Write out, character for character, the lines from the line containing "Click the copyright.txt document icon" through the line containing "The height and width of the screenshot is (495, 1274).", with both of those lines included. Output no other lines.

The data:
○ ○ ○ ○

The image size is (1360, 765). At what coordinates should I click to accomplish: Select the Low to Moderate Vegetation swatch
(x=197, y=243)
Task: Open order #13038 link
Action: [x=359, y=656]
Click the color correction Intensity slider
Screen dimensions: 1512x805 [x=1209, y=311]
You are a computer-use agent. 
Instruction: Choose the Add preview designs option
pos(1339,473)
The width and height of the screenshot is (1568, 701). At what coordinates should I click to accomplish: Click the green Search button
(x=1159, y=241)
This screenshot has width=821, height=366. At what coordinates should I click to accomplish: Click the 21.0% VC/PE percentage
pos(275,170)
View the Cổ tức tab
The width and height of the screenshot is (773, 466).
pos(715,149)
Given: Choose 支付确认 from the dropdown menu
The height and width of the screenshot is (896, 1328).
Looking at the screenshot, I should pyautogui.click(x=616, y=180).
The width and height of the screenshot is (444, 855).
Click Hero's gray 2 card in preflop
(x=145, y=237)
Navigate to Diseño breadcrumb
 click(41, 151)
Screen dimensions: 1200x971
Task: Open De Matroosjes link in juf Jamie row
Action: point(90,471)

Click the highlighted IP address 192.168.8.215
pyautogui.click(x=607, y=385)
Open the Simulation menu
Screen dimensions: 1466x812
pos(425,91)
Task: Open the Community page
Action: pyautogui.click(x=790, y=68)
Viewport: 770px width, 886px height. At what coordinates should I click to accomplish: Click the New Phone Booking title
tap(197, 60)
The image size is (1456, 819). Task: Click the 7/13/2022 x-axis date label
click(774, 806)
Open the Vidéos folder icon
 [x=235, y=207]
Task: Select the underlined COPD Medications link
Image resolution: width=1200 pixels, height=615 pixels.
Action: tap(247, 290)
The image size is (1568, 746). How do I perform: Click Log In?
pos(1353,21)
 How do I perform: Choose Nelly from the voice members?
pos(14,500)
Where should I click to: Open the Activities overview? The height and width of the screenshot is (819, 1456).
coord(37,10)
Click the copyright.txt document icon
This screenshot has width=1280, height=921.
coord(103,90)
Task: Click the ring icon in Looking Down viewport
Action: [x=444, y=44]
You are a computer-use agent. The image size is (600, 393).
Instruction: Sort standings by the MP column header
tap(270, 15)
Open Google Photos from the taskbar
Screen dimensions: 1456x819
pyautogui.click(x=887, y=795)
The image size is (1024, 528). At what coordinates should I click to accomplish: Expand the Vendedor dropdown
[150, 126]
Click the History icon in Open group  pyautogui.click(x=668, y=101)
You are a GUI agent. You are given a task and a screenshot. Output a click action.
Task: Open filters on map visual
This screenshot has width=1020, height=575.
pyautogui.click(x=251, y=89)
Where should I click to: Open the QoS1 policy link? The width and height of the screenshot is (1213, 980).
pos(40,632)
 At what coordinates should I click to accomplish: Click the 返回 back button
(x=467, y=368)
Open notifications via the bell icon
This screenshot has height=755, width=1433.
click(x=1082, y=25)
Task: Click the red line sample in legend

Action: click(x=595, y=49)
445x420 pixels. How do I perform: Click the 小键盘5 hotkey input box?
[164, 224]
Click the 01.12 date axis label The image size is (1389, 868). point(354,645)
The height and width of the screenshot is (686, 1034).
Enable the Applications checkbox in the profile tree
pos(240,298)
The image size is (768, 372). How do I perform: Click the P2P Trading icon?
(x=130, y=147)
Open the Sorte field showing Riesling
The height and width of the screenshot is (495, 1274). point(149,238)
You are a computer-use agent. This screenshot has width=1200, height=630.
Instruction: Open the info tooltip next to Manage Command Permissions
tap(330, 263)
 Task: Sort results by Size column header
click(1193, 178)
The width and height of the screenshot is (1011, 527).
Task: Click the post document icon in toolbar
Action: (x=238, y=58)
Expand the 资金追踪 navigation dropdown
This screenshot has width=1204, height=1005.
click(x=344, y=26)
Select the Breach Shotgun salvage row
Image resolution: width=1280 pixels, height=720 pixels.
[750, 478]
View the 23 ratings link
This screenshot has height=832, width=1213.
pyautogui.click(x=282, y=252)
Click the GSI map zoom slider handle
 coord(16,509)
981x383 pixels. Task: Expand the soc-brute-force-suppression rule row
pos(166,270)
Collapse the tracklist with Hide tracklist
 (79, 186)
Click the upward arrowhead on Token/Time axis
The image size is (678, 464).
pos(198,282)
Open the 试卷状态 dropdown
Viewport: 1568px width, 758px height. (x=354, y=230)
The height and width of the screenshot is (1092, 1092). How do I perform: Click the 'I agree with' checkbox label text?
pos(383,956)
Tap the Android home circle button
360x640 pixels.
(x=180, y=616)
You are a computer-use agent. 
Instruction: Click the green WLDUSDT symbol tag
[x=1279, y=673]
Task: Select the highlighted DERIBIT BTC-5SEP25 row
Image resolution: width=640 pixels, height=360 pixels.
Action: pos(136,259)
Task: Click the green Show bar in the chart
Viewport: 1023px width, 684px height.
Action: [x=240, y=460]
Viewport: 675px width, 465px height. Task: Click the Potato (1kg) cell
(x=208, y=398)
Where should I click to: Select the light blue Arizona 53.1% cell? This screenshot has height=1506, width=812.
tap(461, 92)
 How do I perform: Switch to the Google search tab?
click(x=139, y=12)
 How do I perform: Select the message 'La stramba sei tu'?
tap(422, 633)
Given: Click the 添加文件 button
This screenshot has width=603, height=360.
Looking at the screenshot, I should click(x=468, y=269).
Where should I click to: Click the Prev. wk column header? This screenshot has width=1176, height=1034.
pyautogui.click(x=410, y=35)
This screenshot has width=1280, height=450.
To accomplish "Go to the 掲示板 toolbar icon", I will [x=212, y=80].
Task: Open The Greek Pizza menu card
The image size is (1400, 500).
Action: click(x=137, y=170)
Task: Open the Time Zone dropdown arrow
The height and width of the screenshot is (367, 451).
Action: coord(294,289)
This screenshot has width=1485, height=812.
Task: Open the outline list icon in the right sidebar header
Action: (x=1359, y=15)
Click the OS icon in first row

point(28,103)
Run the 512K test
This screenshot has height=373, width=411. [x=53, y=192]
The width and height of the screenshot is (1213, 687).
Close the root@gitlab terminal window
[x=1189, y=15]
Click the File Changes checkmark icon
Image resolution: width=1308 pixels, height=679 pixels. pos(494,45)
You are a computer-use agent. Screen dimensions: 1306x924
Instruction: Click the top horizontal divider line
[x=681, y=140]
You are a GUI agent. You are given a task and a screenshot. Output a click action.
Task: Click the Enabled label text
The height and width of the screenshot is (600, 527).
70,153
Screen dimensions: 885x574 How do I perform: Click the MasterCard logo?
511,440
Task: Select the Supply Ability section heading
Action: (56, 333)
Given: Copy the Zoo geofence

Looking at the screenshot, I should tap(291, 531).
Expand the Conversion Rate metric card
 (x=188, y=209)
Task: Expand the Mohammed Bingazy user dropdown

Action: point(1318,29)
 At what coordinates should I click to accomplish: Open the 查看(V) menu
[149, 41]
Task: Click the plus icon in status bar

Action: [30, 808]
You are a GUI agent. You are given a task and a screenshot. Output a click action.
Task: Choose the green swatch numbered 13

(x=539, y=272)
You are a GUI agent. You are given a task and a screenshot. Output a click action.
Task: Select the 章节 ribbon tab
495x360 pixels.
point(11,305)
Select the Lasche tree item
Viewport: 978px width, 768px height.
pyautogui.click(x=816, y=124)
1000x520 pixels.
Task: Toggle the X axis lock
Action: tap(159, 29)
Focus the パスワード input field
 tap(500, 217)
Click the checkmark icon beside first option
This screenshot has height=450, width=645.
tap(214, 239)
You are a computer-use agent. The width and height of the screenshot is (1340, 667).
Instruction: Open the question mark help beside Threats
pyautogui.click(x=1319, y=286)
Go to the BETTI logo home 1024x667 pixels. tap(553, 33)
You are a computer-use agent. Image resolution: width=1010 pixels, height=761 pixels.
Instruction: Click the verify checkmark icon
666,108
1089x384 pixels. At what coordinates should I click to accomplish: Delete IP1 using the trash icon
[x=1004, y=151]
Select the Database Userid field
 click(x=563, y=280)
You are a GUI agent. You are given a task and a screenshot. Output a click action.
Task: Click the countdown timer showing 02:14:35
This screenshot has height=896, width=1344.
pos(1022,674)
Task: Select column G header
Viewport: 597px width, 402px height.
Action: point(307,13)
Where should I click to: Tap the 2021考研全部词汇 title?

○ ○ ○ ○

Response to this task:
Click the copyright.txt document icon
This screenshot has width=1280, height=921.
coord(103,90)
Task: Click the ring icon in Looking Down viewport
Action: [x=444, y=44]
You are a computer-use agent. The image size is (600, 393).
Instruction: Sort standings by the MP column header
tap(270, 15)
Open Google Photos from the taskbar
Screen dimensions: 1456x819
pyautogui.click(x=887, y=795)
The image size is (1024, 528). At what coordinates should I click to accomplish: Expand the Vendedor dropdown
[150, 126]
Click the History icon in Open group  pyautogui.click(x=668, y=101)
You are a GUI agent. You are given a task and a screenshot. Output a click action.
Task: Open filters on map visual
This screenshot has width=1020, height=575.
pyautogui.click(x=251, y=89)
Where should I click to: Open the QoS1 policy link? The width and height of the screenshot is (1213, 980).
pos(40,632)
 At what coordinates should I click to accomplish: Click the 返回 back button
(x=467, y=368)
Open notifications via the bell icon
This screenshot has height=755, width=1433.
click(x=1082, y=25)
Task: Click the red line sample in legend

Action: click(x=595, y=49)
445x420 pixels. How do I perform: Click the 小键盘5 hotkey input box?
[164, 224]
Click the 01.12 date axis label The image size is (1389, 868). point(354,645)
The height and width of the screenshot is (686, 1034).
Enable the Applications checkbox in the profile tree
pos(240,298)
The image size is (768, 372). How do I perform: Click the P2P Trading icon?
(x=130, y=147)
Open the Sorte field showing Riesling
The height and width of the screenshot is (495, 1274). point(149,238)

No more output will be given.